The Big Ten routinely has the top three teams in attendance -- Michigan, Ohio State and Penn State. But the league declined in 2019 for the fourth time in six years, and you can blame bottom feeders Maryland and Rutgers if you must. Rutgers' attendance (30,082 in 2019) has dropped 40 percent since it joined the league in 2014. Maryland rebounded slightly this season after posting its lowest average attendance since at least 2005 in 2018 (33,594).
The Pac-12's decline is easier to understand. The conference has struggled on the field, appearing in only two of the six CFPs. League attendance has shrunk seven consecutive years. Since a league-record average of almost 58,000 in 2007, the conference's attendance is down almost 20 percent to slightly more than 46,000.

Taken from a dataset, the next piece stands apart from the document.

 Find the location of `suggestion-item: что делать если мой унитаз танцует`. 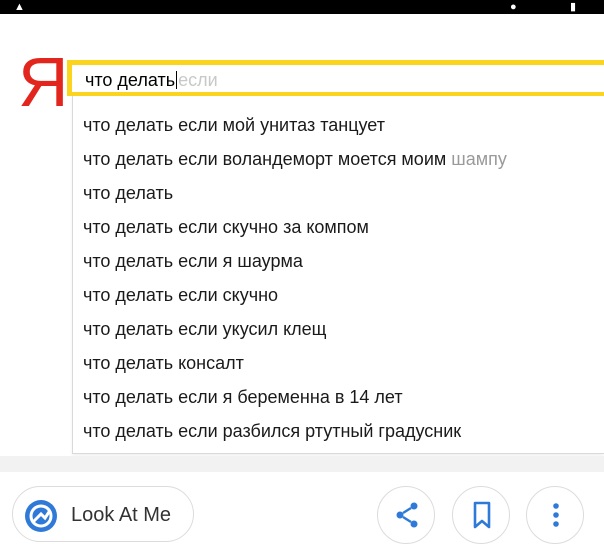

suggestion-item: что делать если мой унитаз танцует is located at coordinates (234, 125).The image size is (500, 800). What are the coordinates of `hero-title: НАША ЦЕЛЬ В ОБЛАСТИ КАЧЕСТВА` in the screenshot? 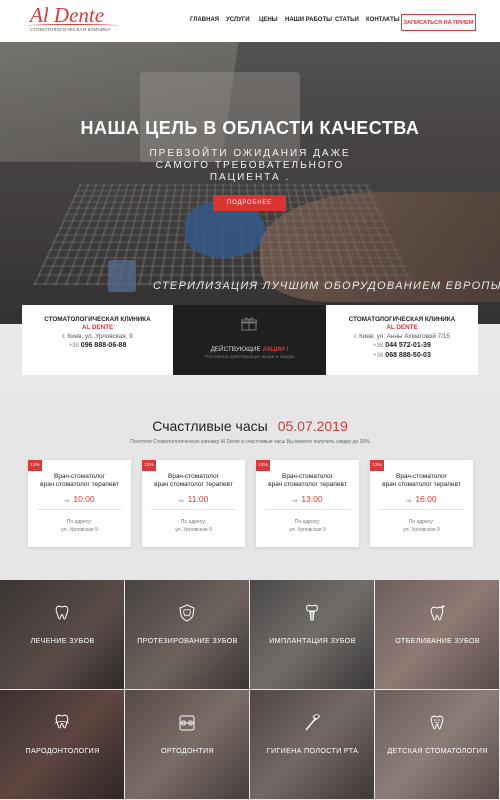 It's located at (250, 128).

"There is no question that attendance across all sports -- collegiate and pro -- and not just college football is something we are all looking at," the Pac-12 said in a statement provided to CBS Sports. "There are a lot of reasons for the challenges around attendance, including changing fan habits, technology, entertainment options, television options and game times. Our schools spend a lot of time and effort to drive fan attendance and engagement, and the conference supports them and works collaboratively in this effort."
There is that obvious correlation between winning and losing. Only two of the top 10 teams in the final AP Top 25 lost attendance. Even then, it was minuscule at Oklahoma (-4 percent) and Alabama (445 fans per game, -0.04 percent).

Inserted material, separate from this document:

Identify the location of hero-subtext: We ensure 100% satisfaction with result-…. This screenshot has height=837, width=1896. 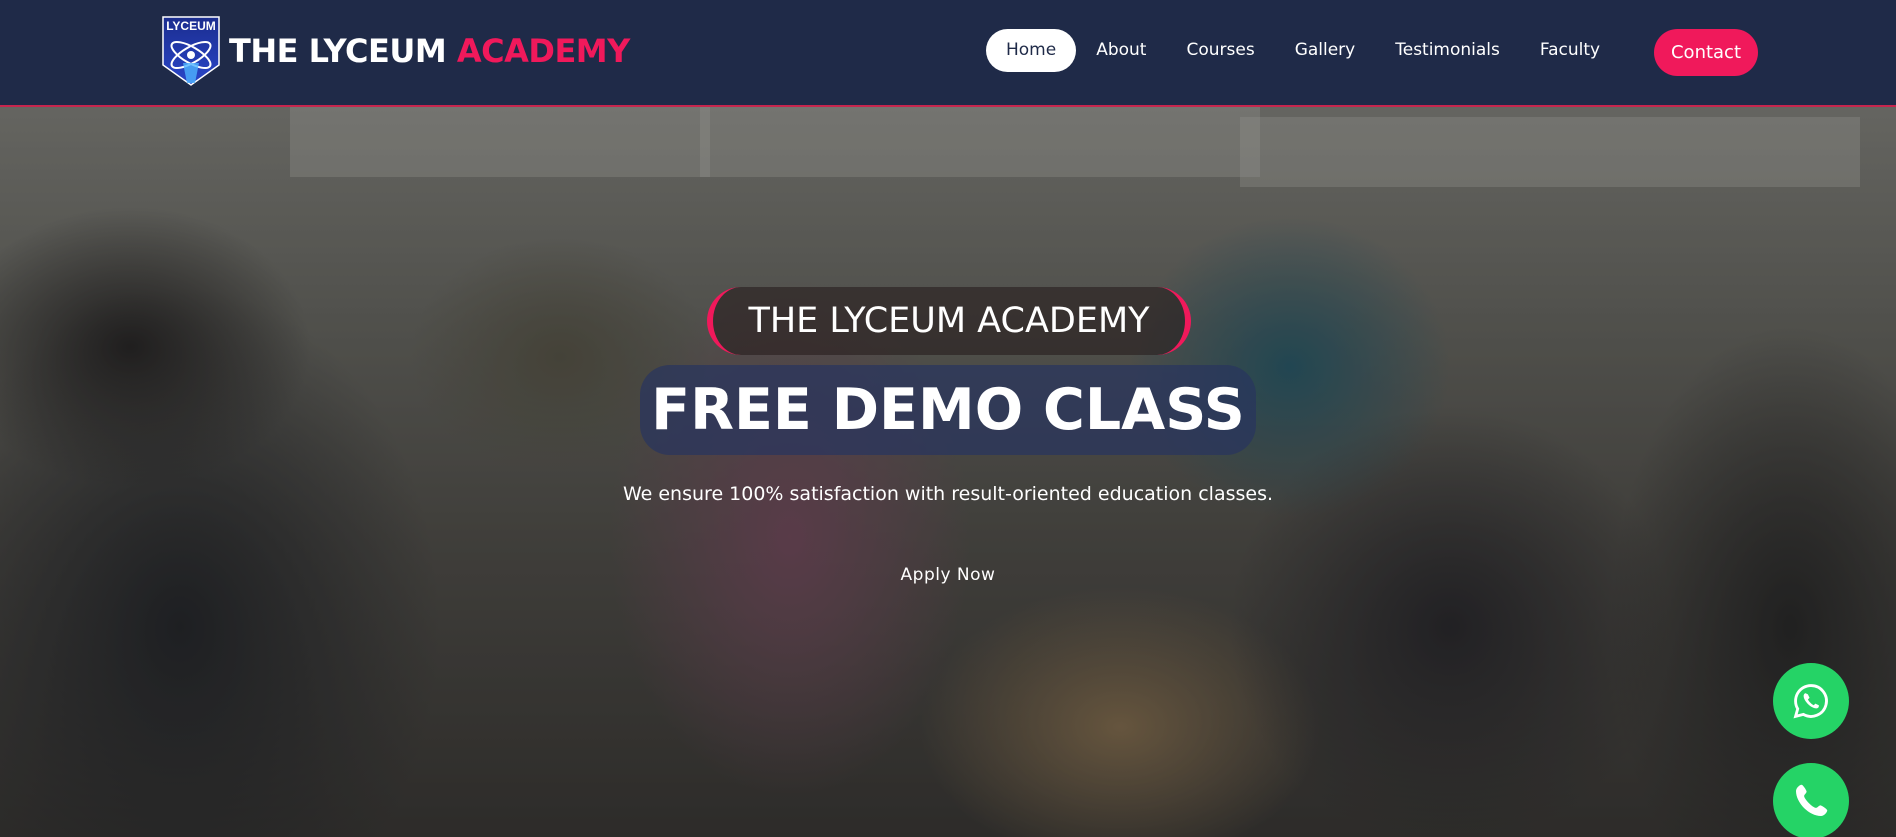
(948, 494).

No. 10 Minnesota won 11 games for the first time since 1903. No surprise it had the largest overall increase of any team in the top 50 in attendance (8,275 fans per game, 21.9 percent).
There's also no better way to get fired than fan apathy. Of the nine FBS schools that fired coaches in 2019, seven suffered attendance drops. Colorado State (-20.9 percent), Florida State (-20.9 percent) Rutgers (-20.4 percent) and Arkansas (-15.0 percent) were the "leaders." Only Missouri and UNLV gained attendance last season while firing coaches.
Again, no single source speaks for the game. It can't be NCAA president Mark Emmert. The association sets play and practice rules but has nothing to do with revenue distribution or staging a football championship.
AJ Maestas said college administrators tend to be conservative with new ideas because of the "tight financial environment" at public universities. Maestas is the founder and CEO of Navigate, a sports and entertainment research firm located in Chicago.
"It's kind of ironic," he said. "Public universities are supposed to be this safe space for innovation. Politically and professionally that's not true."
That why's the Google summit meant so much. They talked of "roof shot" ideas vs. "moon shots." Roof shots improve businesses by 10 percent. Moon shots can spike a business by a multiple of 10.
"What's the moon shot?" Wurthman asked. "We talked a lot about breaking rules."
College football would settle for breaking some attendance records.